▸ **The problem**
Every line of the entries that holds the word "width" is to be copied.

[Pixel coordinate grounding data]

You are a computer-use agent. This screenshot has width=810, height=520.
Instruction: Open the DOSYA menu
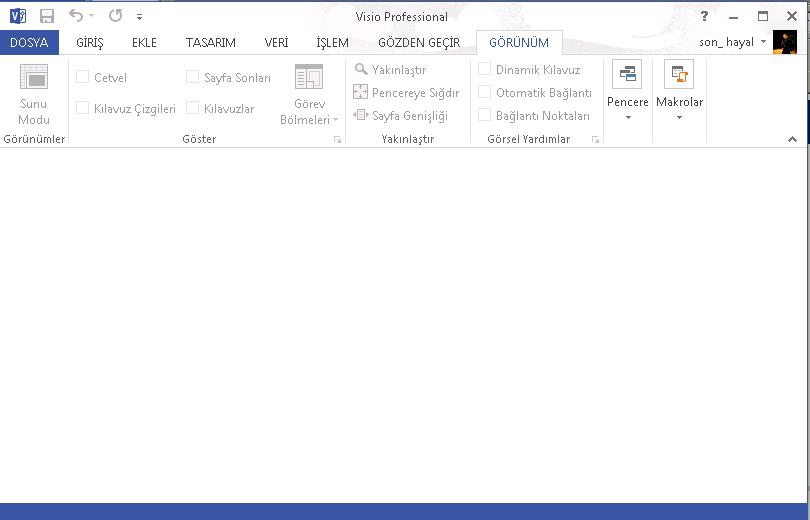[29, 43]
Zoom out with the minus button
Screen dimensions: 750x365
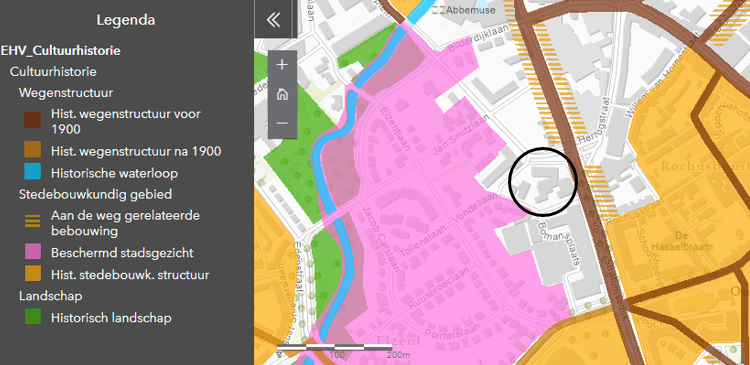[x=282, y=123]
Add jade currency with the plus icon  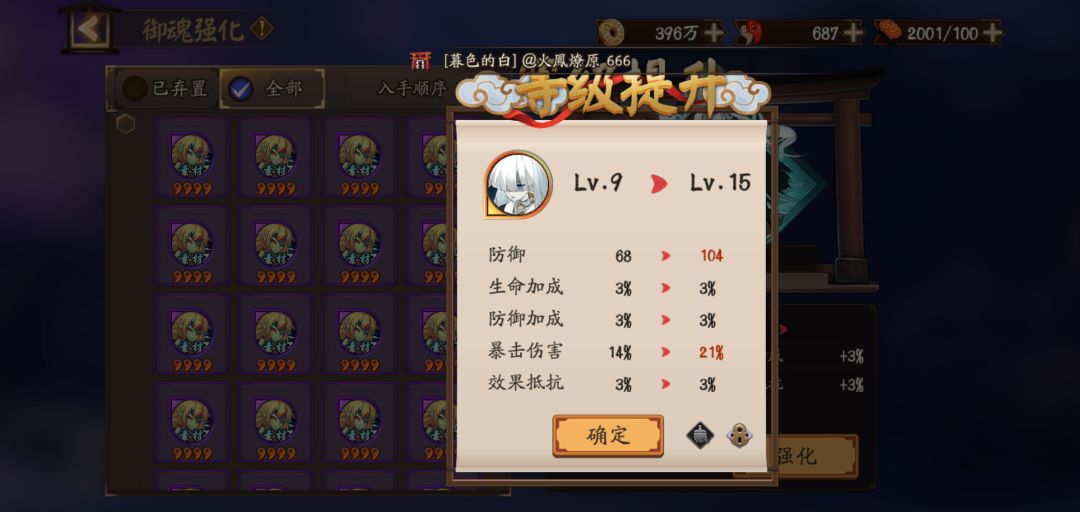pos(853,32)
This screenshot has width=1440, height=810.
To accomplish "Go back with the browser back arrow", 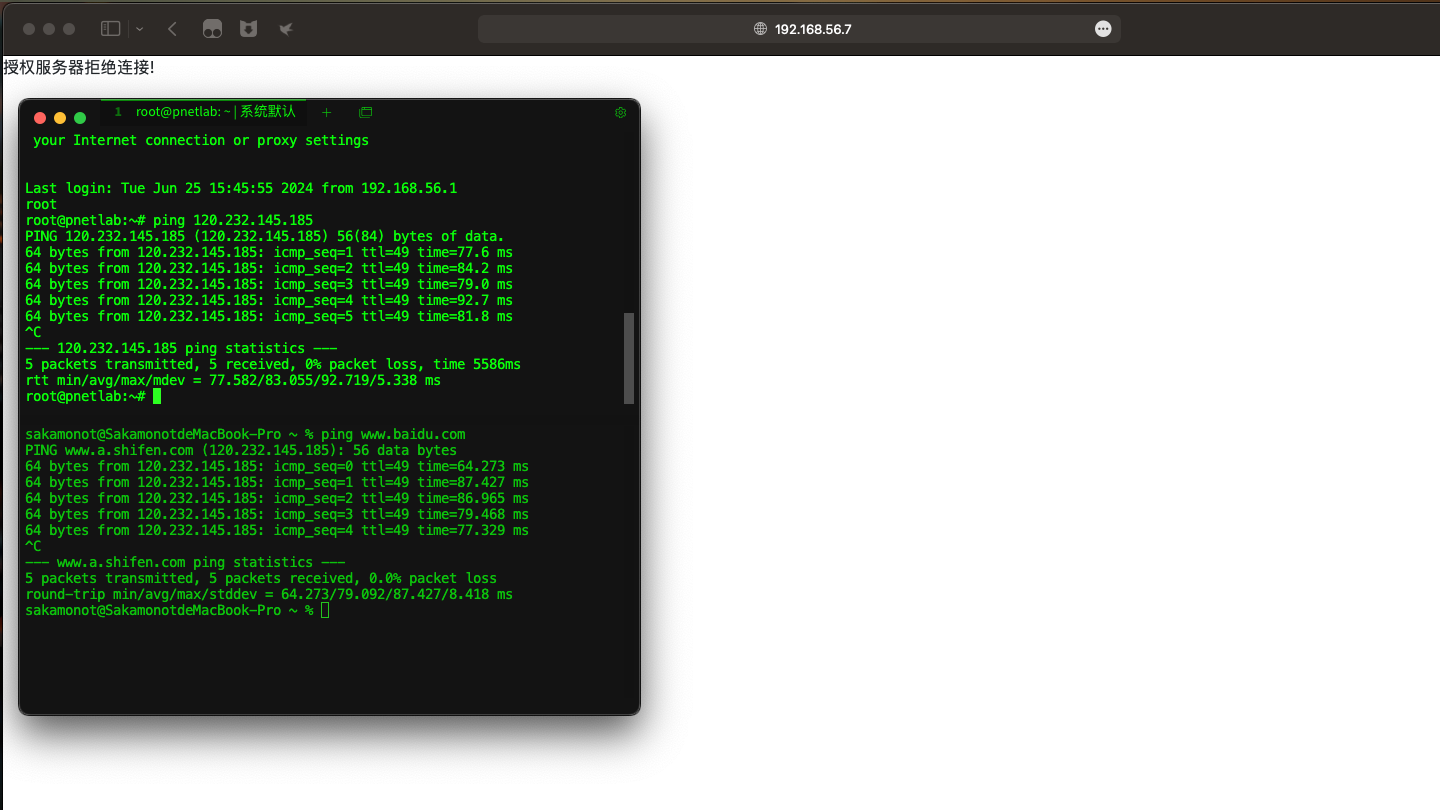I will pyautogui.click(x=172, y=29).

▸ **Answer area**
You are a computer-use agent. This screenshot has width=810, height=520.
This screenshot has width=1440, height=810.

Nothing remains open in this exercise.